The Classic CD market has suffered greatly because of the possibility to copy. But what has never suffered is the live concert, which is entering a new kind of bloom. The problem is that artists can’t yet be copied digitally, so they have to fly around the world to be present everywhere, they have to post pictures of themselves on Instagram or Facebook, to fire up the big bonfire of social network vanities.

Perhaps all of this shouldn’t be considered a horror vision (and I admit that I sometimes tend to do exactly that) but has to be taken with a pinch of salt. To participate without taking it too seriously could be a contemporary motto. At least it is mine.

Not taking it seriously also means that one never – not even for a moment – should believe that anything of this cabinet of vanities is ever relevant. Or rather: the self-hyping alone – removed from ideas, content or message, is of course never relevant. This is why pop always eats its own children, again and again, and from the puke of pop new children arise like lemurs.
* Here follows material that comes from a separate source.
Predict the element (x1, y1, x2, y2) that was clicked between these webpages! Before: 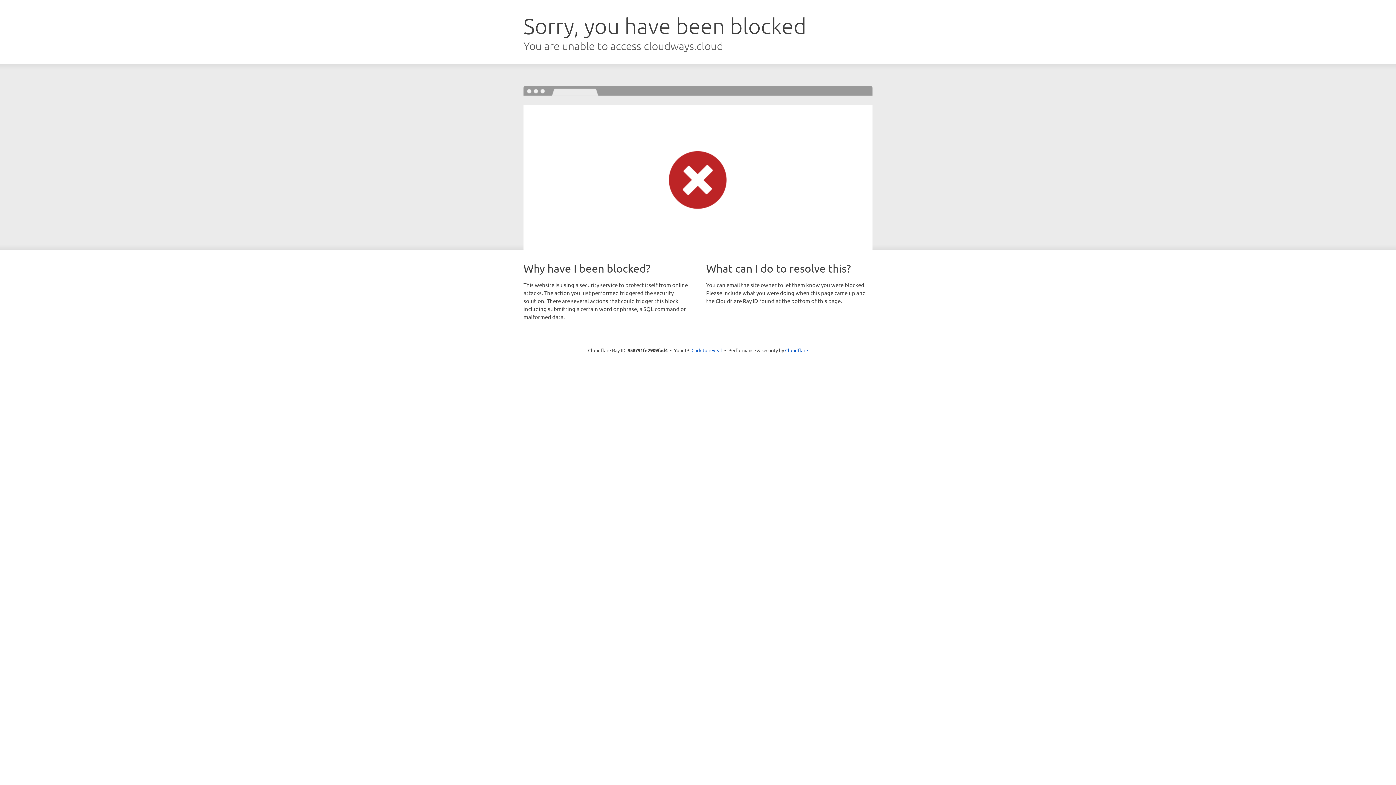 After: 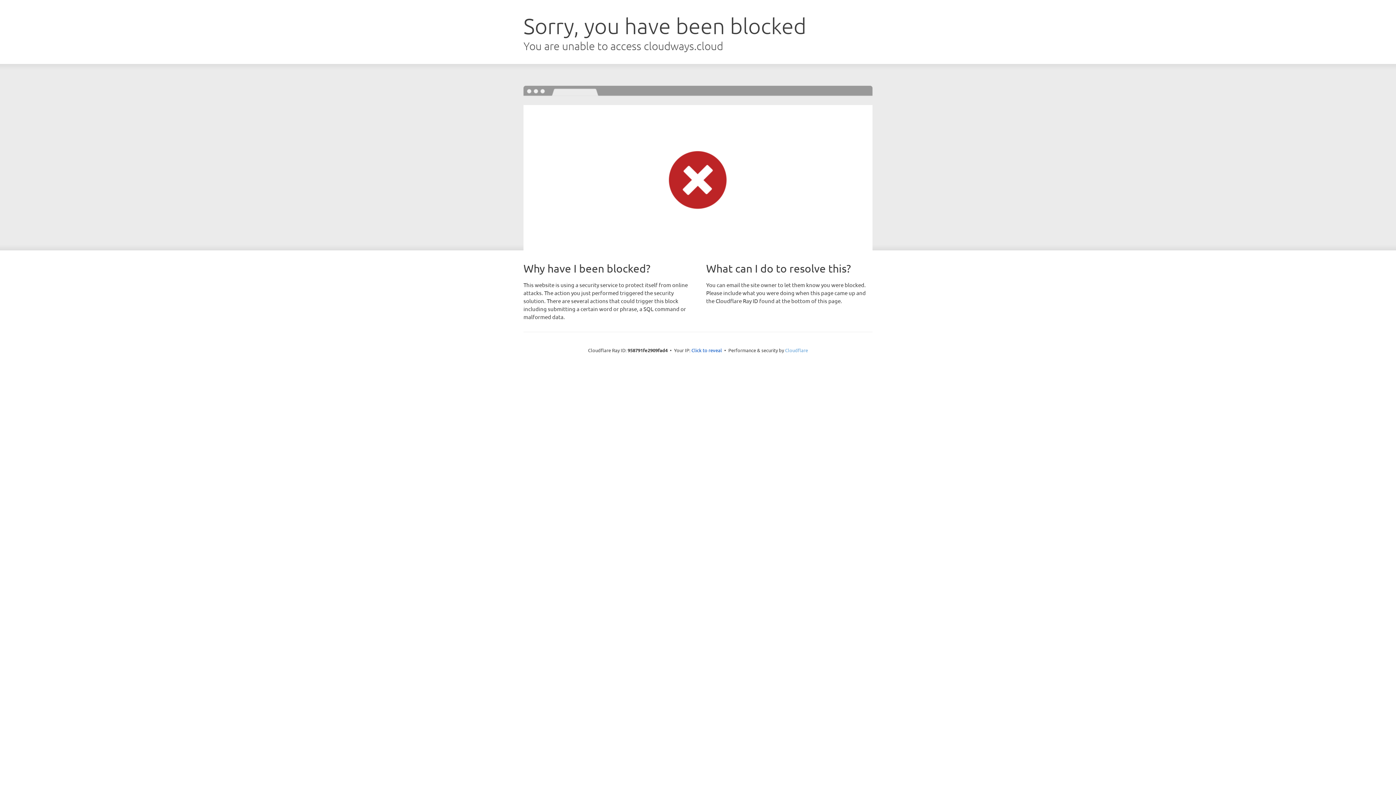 Action: bbox: (785, 347, 808, 353) label: Cloudflare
In the internet the term “long tail” is often used. Put simply it means that even the weirdest stuff will have some fans if I just look long enough and wide enough. So if I go into some shopping mall and spend several weeks there I will finally find somebody who knows the name of Helmut Lachenmann and can analyze his music profoundly. But of course 500.000 people might pass me before I find the one person with this knowledge.
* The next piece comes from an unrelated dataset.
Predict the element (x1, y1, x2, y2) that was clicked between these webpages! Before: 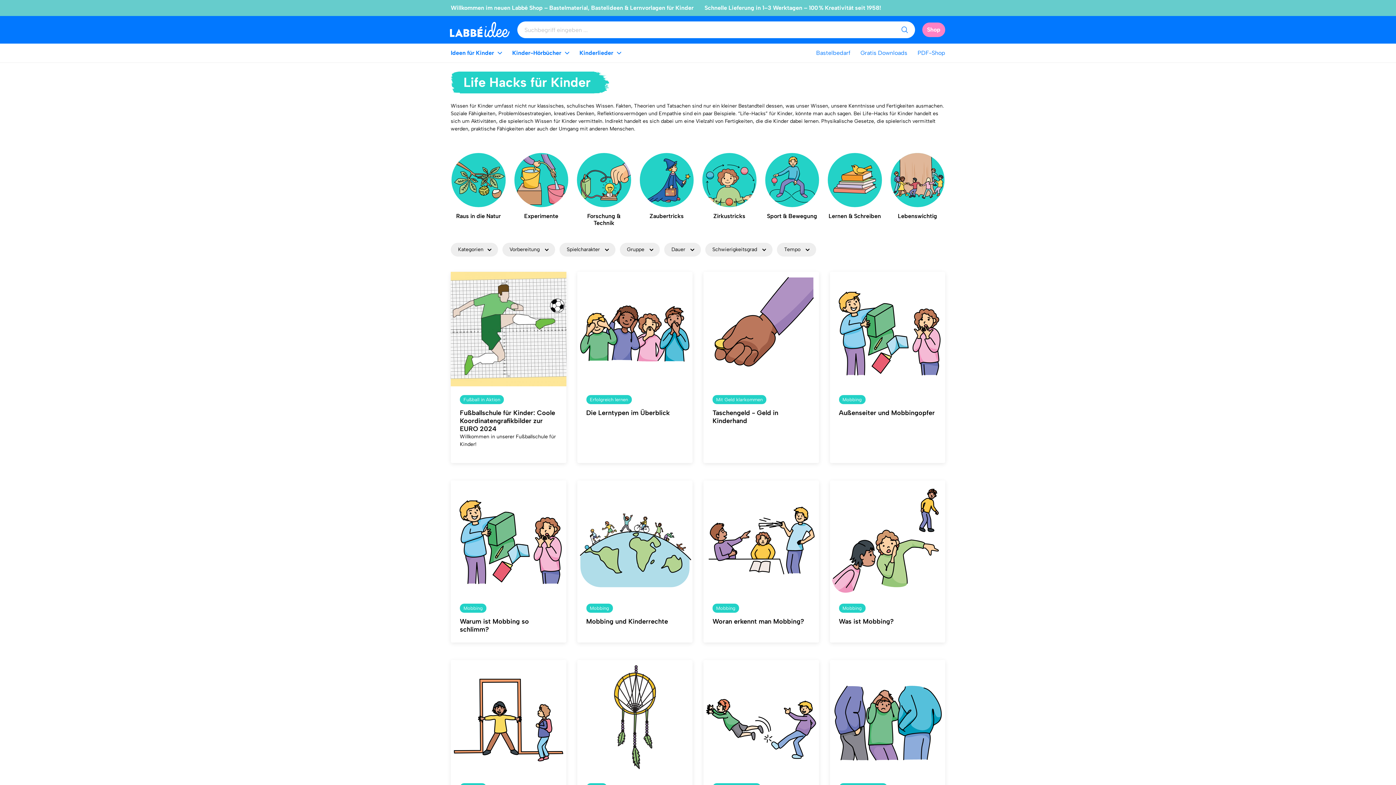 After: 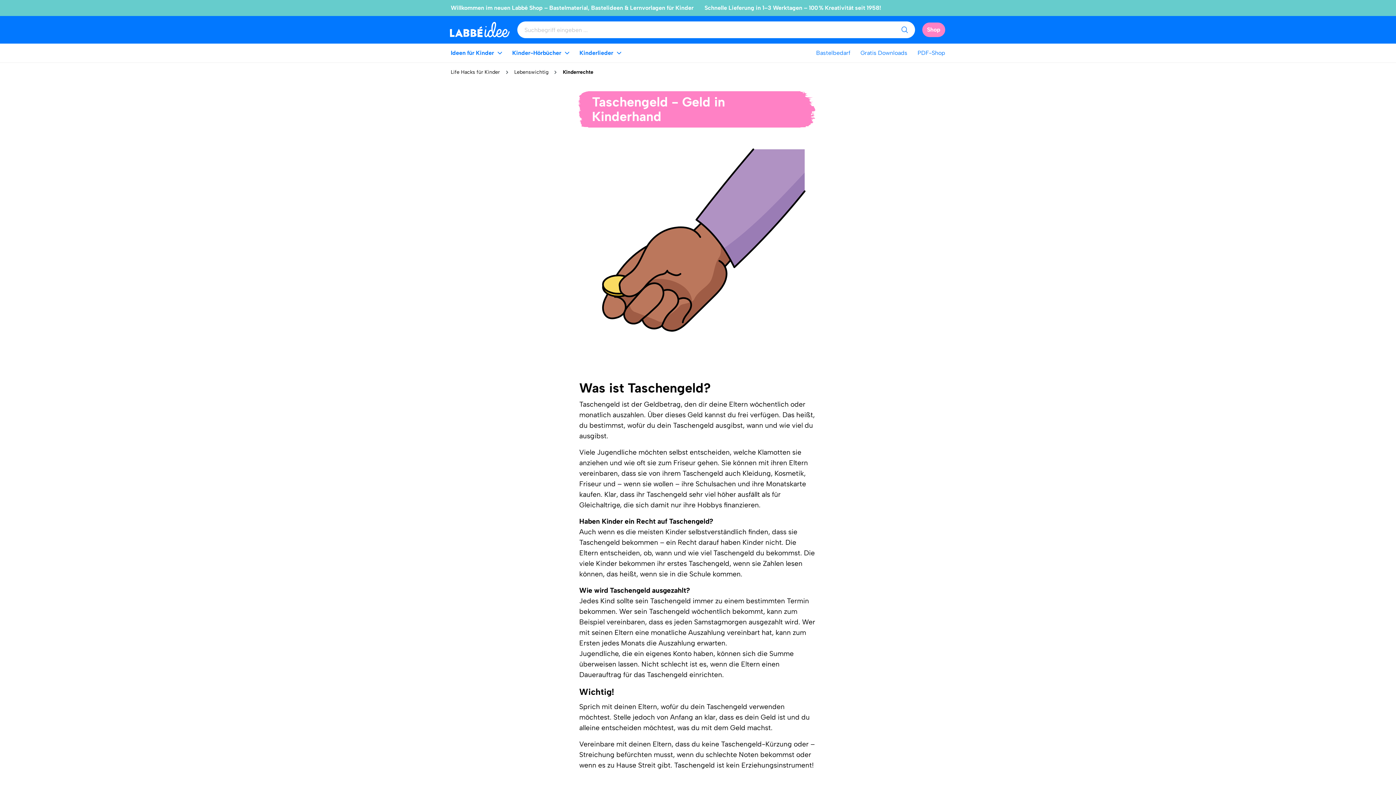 Action: bbox: (704, 272, 818, 386)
This means that the internet has become a hub of various “geek cultures“ or „fan cultures“, for basically every subject, stamp collecting, pigeon breeding, baseball cards, even “New Music” with a capital “N”. These geek cultures exude security, give tips for scholarship applications, spread their music on Soundcloud.
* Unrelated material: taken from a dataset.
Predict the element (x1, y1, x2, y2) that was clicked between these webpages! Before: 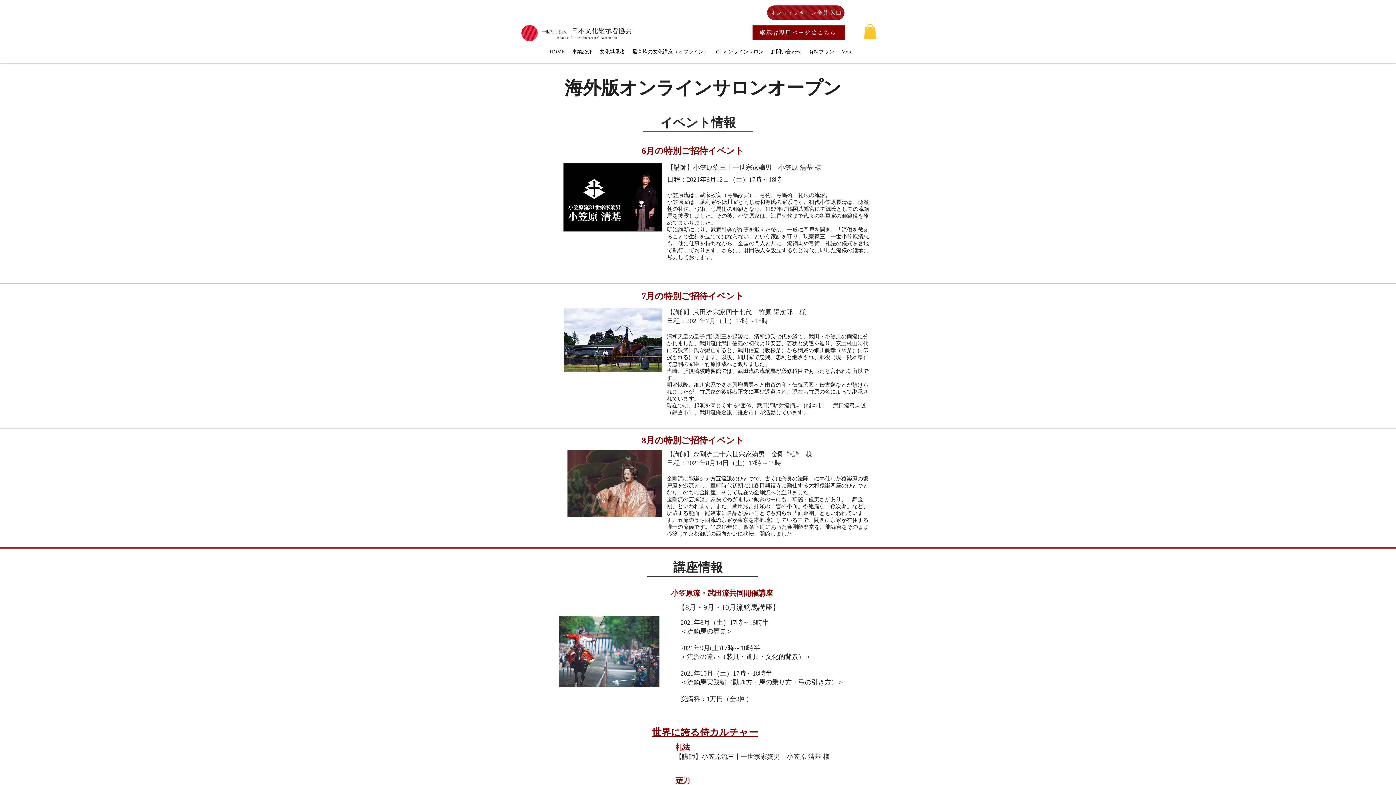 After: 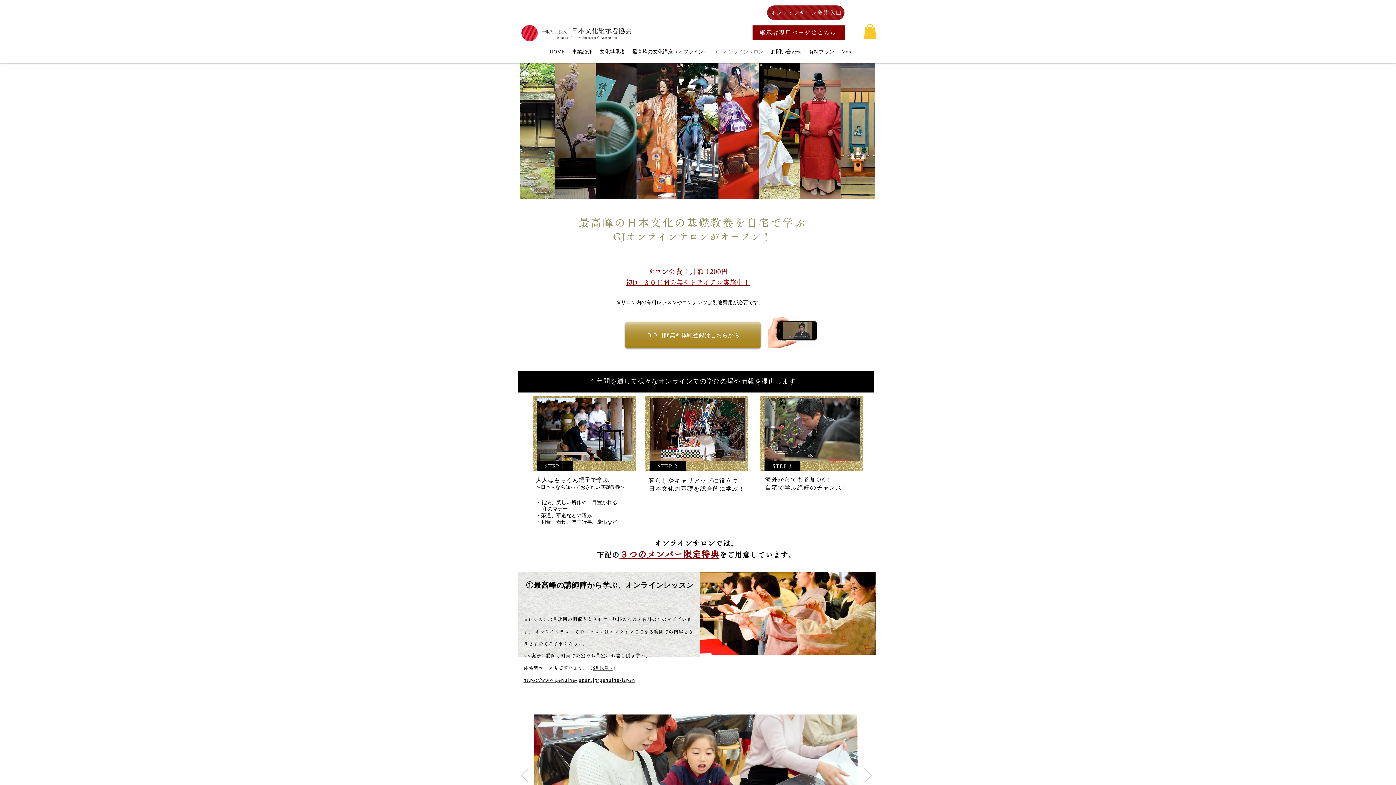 Action: bbox: (712, 47, 767, 56) label: GJ オンラインサロン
The problem is not that there are only a few people interested in contemporary music. This I don’t find in the least problematic. There are many things in the history of mankind which weren’t understood by a lot of people and still important, this is without doubt.

No, the mistake of the little sister’s geek culture is the silly belief that clicking each other’s like buttons (or the appearance in one of the common contemporary music festivals) has any kind of meaning. Which of course it hasn’t. Content, ideas, visions have meaning – like buttons don’t have any meaning at all, because with each “like” you basically only want somebody else to like you.

Rare is the impulse to leave the safety of one’s own geek culture, to leave behind the circles of experts and acolytes. One stays among those who one already know, perhaps writing manifestos about a second, third or third avant-garde which still sounds exactly like the first. 100 frigging years ago.

And this is why little sister never comes out of her little closet. What she needs is a little…sunlight.